Alguien comentó esta frase de algún escritor y me pareció una síntesis perfecta de algo que vengo pensando hace tiempo. Siempre, me resulto una incógnita la razón por la que, aunque transitemos enfermedades (o situaciones o relaciones) francamente penosas, hagamos muy poco o nada por resolverlas. Pero, si la dolencia es un cáncer o algo que pone nuestra vida en riesgo, entonces haremos cualquier cosa para salir de ella.

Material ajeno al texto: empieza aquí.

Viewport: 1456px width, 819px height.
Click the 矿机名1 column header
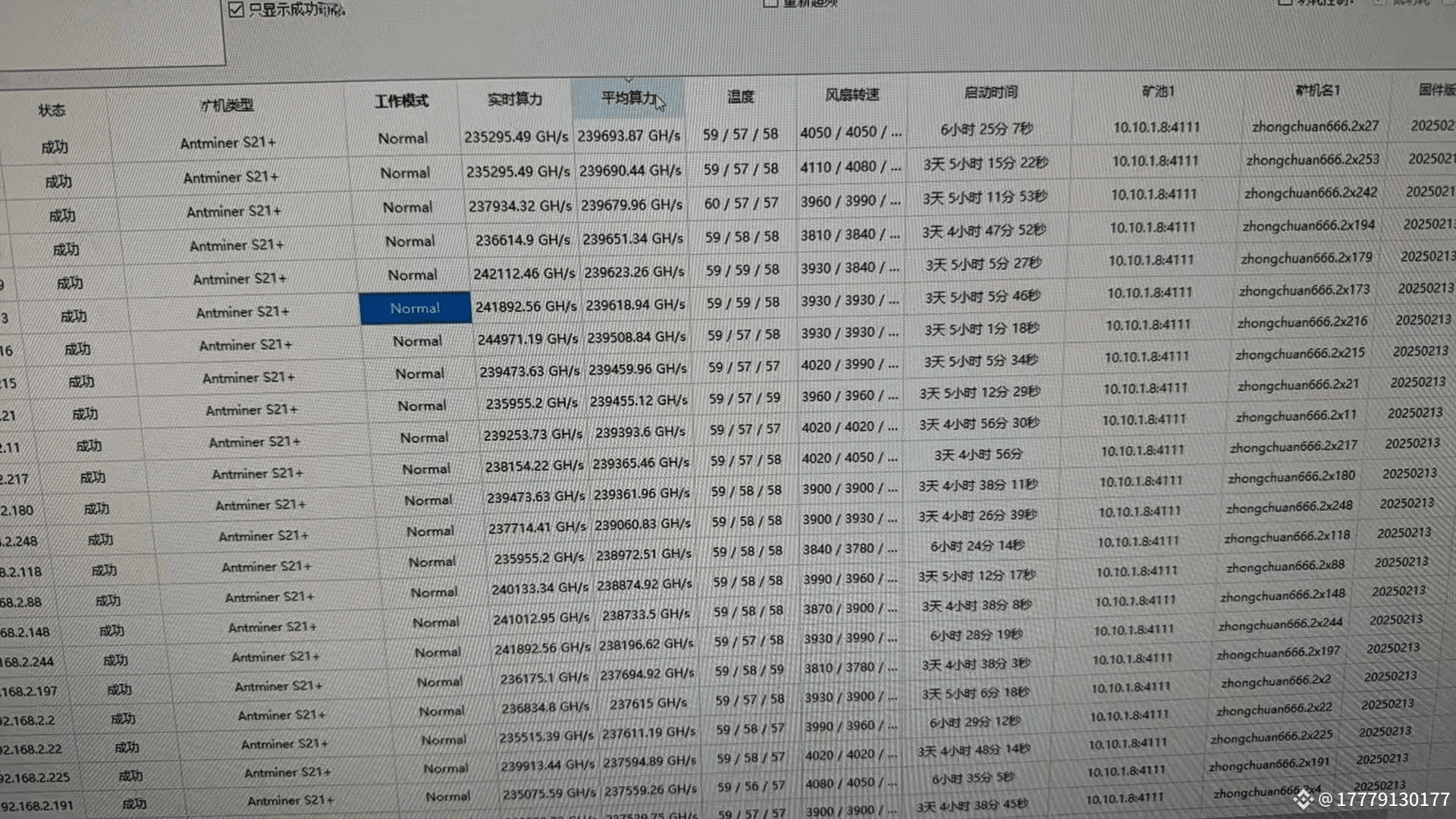1317,90
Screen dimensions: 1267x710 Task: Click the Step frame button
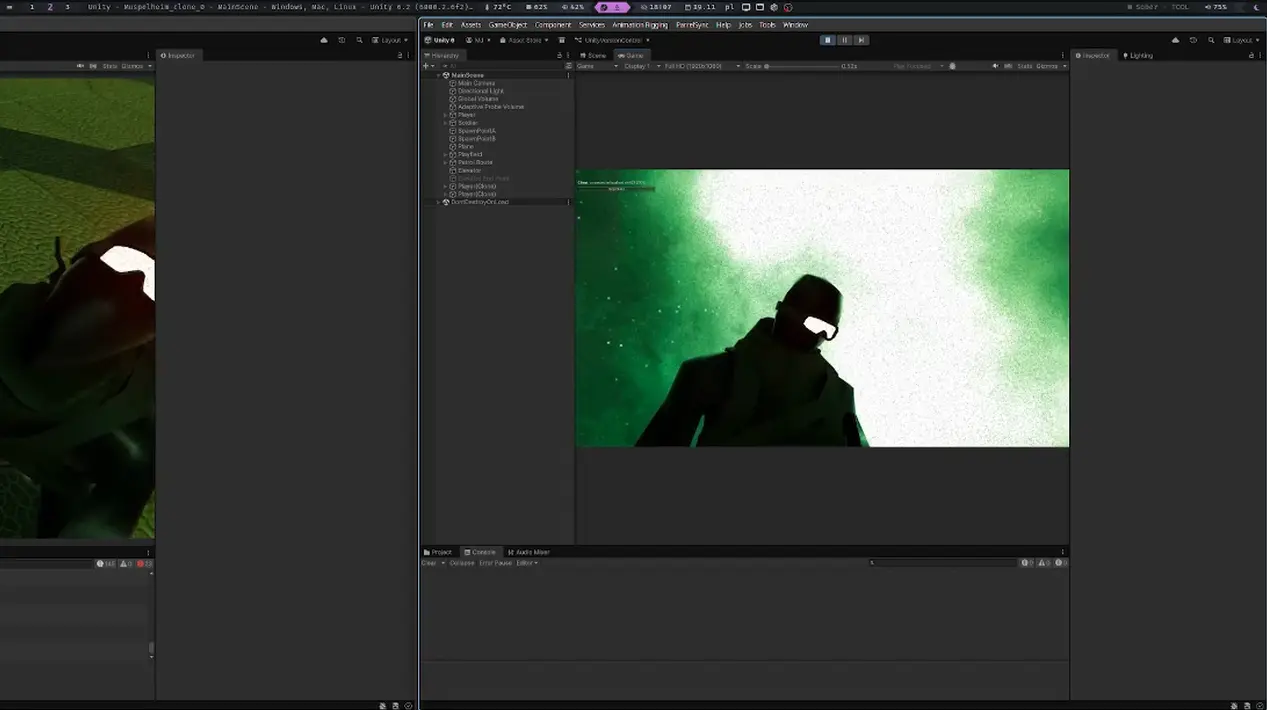point(861,40)
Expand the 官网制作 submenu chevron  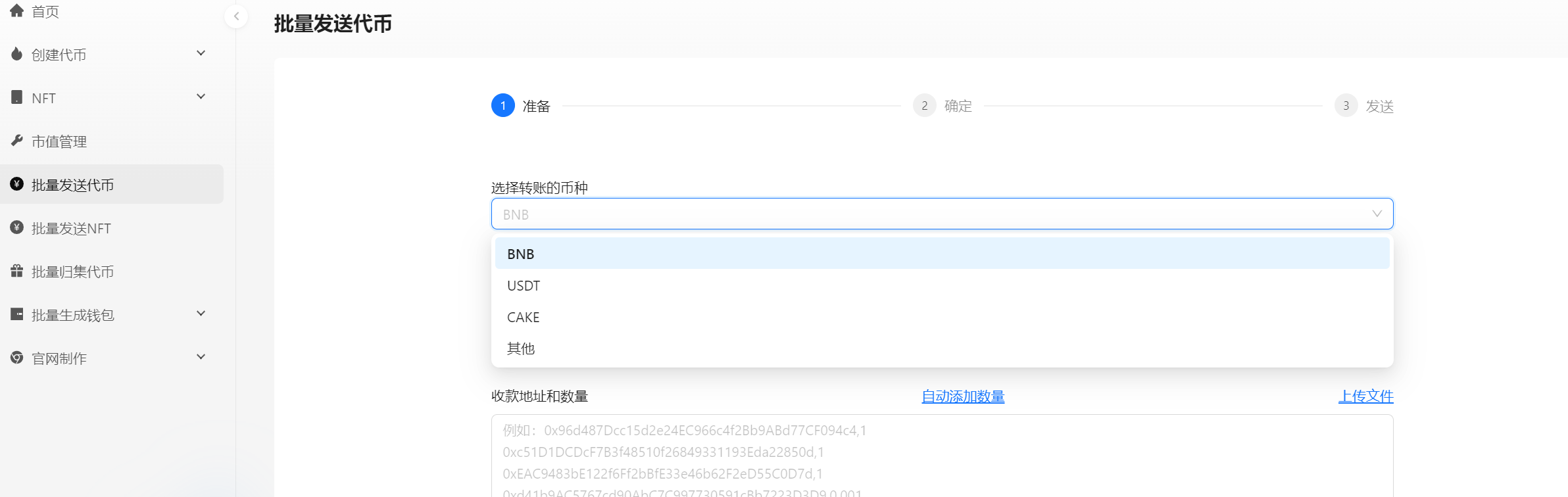tap(201, 357)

Por lo tanto, si la circunstancia es soportable, la seguiremos aguantando hasta que se transforme en intolerable o mortal y ahí recién nos moveremos. Es la vieja “estrategia” de aprender a través del sufrimiento. En estos tiempos de recogimiento, de convivencia forzada, de soledad, de lo que le toque a cada uno, tenemos las dos posibilidades muy claras: o llevamos las cosas al extremo y la vida tomará decisiones irreversibles e implacables o reconocemos los cambios que debemos hacer por medio de la conciencia y los vamos concretando guiados por nuestro interior. Te acompaño en la luminosa, la segunda…





2 respuestas
Excelente reflexion
Me alegra que te sirva, Alejandro!
Te mando un cordial abrazo.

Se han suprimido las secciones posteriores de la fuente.